The following describes the implementation of Gaussian processes in stats++. Familiarity with the theory behind Gaussian processes is assumed.

Introduction

In stats++, all Gaussian process functionality can included in a project via the following header file:

#include "statsxx/machine_learning/Gaussian_process.hpp"

It is important to note that all subroutines and classes that provide this functionality are encapsulated in the Gaussian_process namespace:

namespace Gaussian_process
{
    ...
}

Model selection

The first step in constructing a Gaussian process is to specify its underlying model. Recall that a Gaussian process is fully specified by a mean function $\mu(\mathbf{x})$ and covariance function $k(\mathbf{x},\mathbf{x}')$. Model selection is concerned with choosing their functional forms and values for any hyperparameters (including those inherent to the Gaussian process).

The hyperparameters of optimize_hyperparameters():

std::pair<std::vector<double>,
          double> Gaussian_process::optimize_hyperparameters(std::unique_ptr<CovarianceFunction> const &k,
                                                             std::vector<double> theta,
                                                             const Matrix<double> &X,
                                                             const Vector<double> &y,
                                                             double sigma_n)

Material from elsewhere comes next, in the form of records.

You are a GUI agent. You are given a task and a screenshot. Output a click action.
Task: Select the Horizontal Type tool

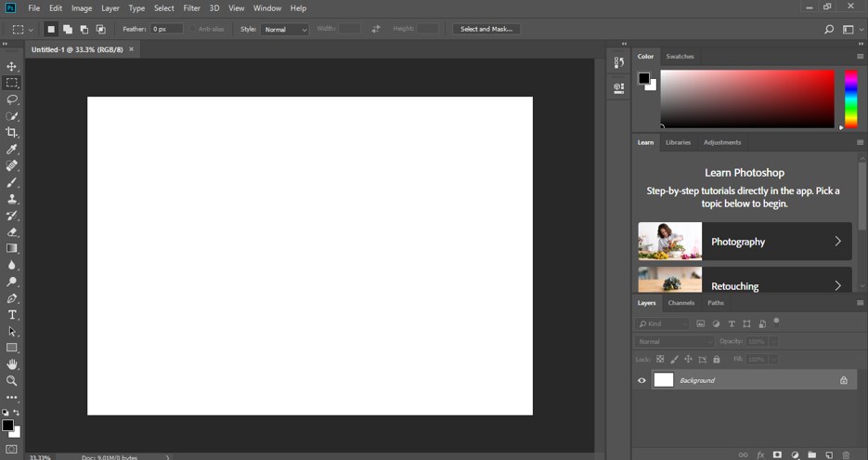tap(12, 315)
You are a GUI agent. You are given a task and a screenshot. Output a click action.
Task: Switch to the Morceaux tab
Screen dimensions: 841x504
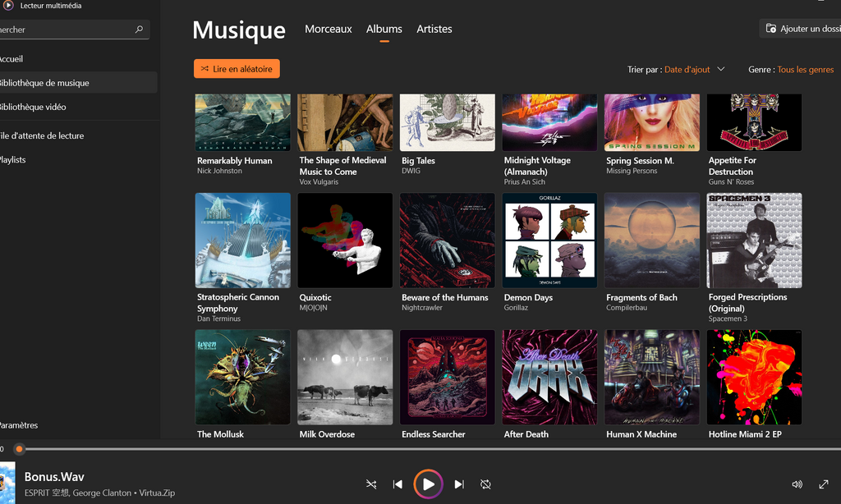click(x=328, y=29)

As an example code to optimize the hyperparameters of the squared exponential covariance function and noise in a dataset is as follows:

Matrix<double> X = ...;
Vector<double> y = ...;
double sigma_n = ...;
 
std::vector<double> theta = ...;
std::unique_ptr<CovarianceFunction> k = std::unique_ptr<SquaredExponential>(new SquaredExponential(theta));
 
std::vector<double> theta_opt;
double sigma_n_opt;
std::tie(theta_opt, sigma_n_opt) = Gaussian_process::optimize_hyperparameters(k, theta, X, y, sigma_n);
 
k->assign_hyperparameters(theta_opt);

Constructing a Gaussian process

Once a model has been selected, it can be used to construct a Gaussian process. In stats++, this is accomplished via the GaussianProcess class:

class GaussianProcess
{
    ...
}

The GaussianProcess constructor reflects the fact that it is fully specified by $\mu(\mathbf{x})$ and $k(\mathbf{x},\mathbf{x}')$ (the former assumed 0):

Gaussian_process::GaussianProcess::GaussianProcess(std::unique_ptr<CovarianceFunction> const &k_arg)

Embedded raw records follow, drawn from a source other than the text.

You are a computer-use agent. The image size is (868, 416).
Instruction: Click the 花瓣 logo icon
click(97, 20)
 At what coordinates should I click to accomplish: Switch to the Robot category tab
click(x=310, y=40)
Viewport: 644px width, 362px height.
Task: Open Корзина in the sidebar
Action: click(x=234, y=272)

As an example code to construct a Gaussian process with the squared exponential covariance function is as follows:

std::vector<double> theta = ...;
std::unique_ptr<CovarianceFunction> cf = std::unique_ptr<SquaredExponential>(new SquaredExponential(theta));
Gaussian_process::GaussianProcess gp(cf);

Adding training data

After the Gaussian process has been constructed, the next step is to add training data; this is accomplished via the following function:

void Gaussian_process::GaussianProcess::add_data(const Matrix<double> &X_arg, 
                                                 const Vector<double> &y_arg, 
                                                 const double sigma_n_arg)

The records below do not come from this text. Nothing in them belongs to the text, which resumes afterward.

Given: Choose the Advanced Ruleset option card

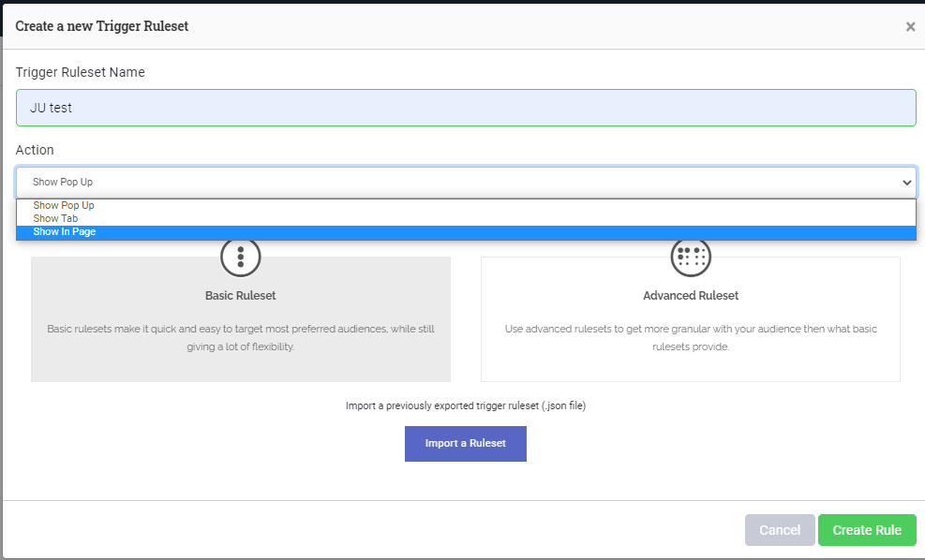Looking at the screenshot, I should 691,318.
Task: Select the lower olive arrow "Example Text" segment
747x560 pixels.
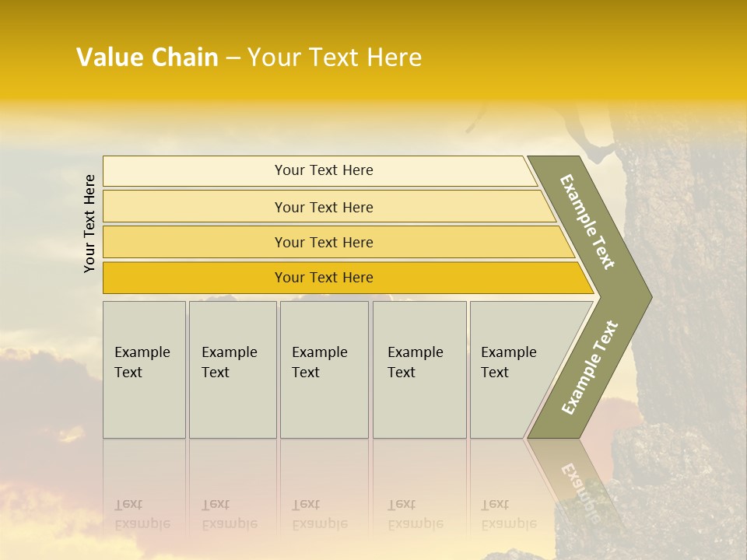Action: pos(590,367)
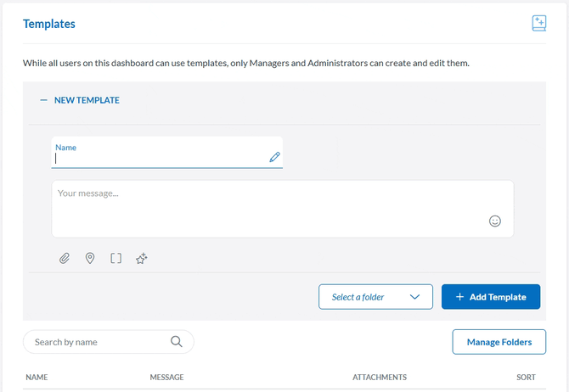
Task: Click the MESSAGE column header
Action: click(166, 378)
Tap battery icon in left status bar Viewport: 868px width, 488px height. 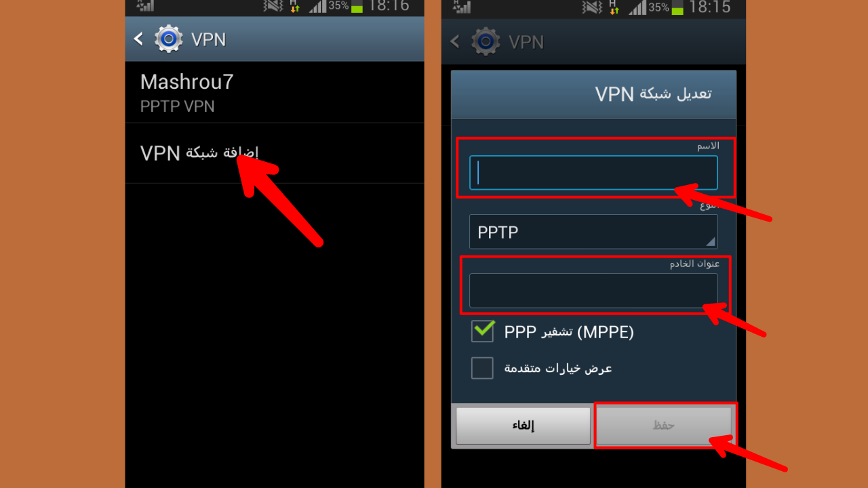[357, 6]
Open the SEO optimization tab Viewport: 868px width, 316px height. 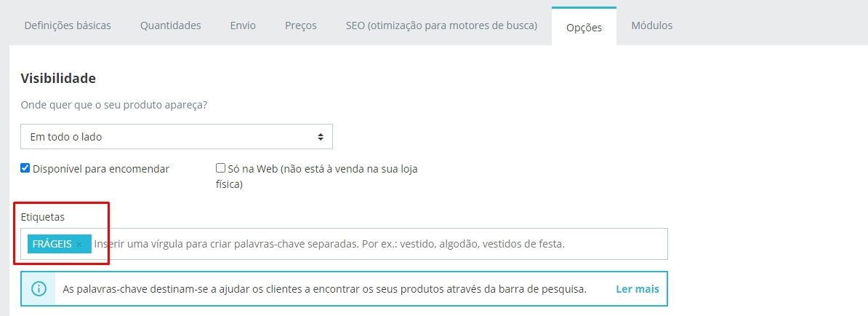click(441, 25)
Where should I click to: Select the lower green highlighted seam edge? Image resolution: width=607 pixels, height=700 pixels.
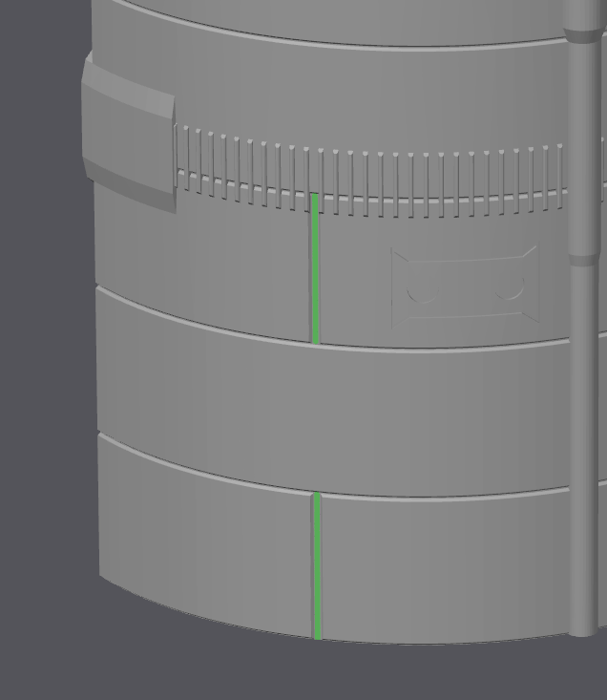pos(317,565)
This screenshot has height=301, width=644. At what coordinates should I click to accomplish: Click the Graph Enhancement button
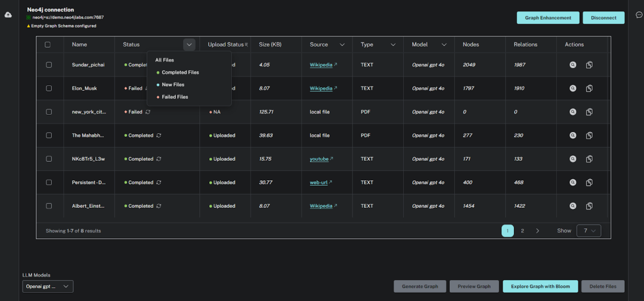(x=547, y=18)
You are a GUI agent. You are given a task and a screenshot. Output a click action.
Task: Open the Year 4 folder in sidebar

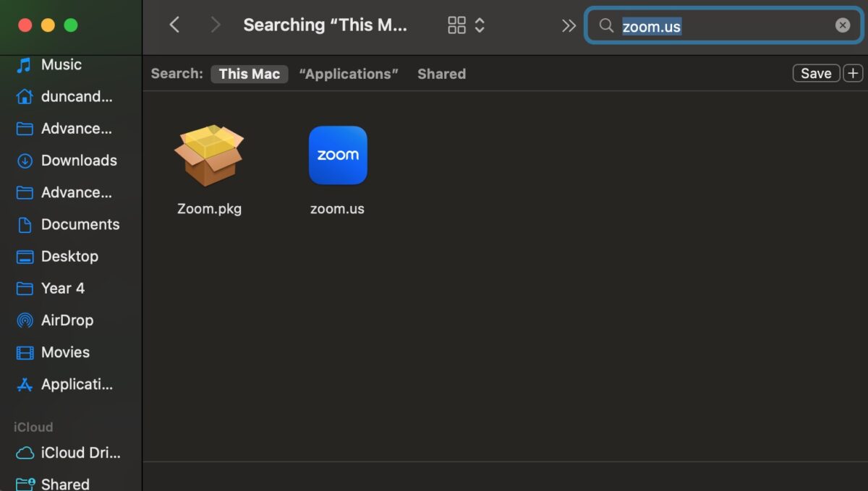click(62, 289)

After data has been added, the likelihood of the data (and its derivatives with respect to the hyperparameters) can be calculated using the functions:

double GaussianProcess::likelihood()
std::vector<double> GaussianProcess::dlikelihood()

Prediction

After training data has been added to a Gaussian process, it can be used to make predictions about new observations.

void Gaussian_process::GaussianProcess::predict(const Vector<double> &x)